■ WORK TASK ■
What lines in the records below mention "search"? List them all.

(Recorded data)

******************************

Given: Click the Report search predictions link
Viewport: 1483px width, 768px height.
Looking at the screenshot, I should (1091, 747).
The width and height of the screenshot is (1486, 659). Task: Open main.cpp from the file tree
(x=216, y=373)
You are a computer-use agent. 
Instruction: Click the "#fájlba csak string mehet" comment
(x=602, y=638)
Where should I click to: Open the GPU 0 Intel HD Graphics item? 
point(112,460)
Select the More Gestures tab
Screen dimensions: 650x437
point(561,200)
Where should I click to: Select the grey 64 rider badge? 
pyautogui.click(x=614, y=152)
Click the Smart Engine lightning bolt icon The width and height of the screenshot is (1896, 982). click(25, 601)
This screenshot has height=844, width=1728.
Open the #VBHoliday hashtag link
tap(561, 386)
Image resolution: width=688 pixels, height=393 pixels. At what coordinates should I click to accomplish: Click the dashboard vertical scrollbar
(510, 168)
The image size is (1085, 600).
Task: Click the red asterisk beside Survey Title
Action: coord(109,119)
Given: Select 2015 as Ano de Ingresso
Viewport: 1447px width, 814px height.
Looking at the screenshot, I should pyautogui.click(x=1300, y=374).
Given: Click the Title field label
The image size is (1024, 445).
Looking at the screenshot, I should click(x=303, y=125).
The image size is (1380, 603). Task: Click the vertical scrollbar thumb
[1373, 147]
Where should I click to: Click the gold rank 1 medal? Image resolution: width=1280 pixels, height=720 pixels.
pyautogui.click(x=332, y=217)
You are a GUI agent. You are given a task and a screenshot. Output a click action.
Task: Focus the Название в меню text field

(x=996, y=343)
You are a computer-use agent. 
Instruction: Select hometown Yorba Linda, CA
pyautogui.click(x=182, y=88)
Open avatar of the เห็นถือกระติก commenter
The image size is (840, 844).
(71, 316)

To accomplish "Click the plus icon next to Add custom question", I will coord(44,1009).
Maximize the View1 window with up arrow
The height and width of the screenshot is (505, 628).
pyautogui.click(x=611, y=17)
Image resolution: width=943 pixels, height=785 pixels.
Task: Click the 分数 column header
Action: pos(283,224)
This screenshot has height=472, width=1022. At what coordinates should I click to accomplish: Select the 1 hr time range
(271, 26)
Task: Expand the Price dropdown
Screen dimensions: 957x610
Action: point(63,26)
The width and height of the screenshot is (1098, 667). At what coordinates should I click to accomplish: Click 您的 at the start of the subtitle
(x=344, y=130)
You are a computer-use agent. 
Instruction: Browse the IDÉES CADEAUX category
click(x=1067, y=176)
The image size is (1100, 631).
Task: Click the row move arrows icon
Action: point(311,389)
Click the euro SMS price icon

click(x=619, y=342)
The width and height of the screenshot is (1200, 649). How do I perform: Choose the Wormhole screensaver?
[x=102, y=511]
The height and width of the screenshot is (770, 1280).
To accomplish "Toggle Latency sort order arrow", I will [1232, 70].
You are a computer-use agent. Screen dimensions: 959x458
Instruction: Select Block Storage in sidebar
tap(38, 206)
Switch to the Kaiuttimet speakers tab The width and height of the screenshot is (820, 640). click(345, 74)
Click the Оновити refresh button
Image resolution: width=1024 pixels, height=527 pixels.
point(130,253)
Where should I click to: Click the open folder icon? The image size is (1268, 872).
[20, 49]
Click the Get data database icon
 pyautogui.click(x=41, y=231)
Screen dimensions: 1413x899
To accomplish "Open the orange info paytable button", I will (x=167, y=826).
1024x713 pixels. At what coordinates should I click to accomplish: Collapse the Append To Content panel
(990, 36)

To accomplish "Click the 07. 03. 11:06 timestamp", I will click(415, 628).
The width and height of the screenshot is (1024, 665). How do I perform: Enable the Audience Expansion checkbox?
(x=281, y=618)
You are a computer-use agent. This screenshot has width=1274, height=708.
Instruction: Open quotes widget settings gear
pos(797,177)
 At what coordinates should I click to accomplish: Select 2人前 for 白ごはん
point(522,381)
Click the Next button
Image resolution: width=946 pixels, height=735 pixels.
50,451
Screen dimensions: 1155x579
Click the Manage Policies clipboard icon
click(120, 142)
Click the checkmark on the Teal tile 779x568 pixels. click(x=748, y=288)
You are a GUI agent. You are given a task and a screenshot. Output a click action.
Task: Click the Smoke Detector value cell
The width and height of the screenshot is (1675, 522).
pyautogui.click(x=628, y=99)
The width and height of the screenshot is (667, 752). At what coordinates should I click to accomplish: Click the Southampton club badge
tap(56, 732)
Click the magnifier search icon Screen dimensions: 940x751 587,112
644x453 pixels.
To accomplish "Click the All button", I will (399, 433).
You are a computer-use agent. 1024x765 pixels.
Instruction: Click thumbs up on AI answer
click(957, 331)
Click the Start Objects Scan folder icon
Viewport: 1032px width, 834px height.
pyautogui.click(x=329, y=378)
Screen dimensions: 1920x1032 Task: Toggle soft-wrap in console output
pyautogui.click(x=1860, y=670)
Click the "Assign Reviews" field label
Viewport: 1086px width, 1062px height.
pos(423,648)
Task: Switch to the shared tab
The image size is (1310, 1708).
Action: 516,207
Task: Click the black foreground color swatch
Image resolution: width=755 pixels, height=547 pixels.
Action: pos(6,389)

******************************

■ WRITTEN RESPONSE ■
Given: Click the Report search predictions link
Click the magnifier search icon Screen dimensions: 940x751 587,112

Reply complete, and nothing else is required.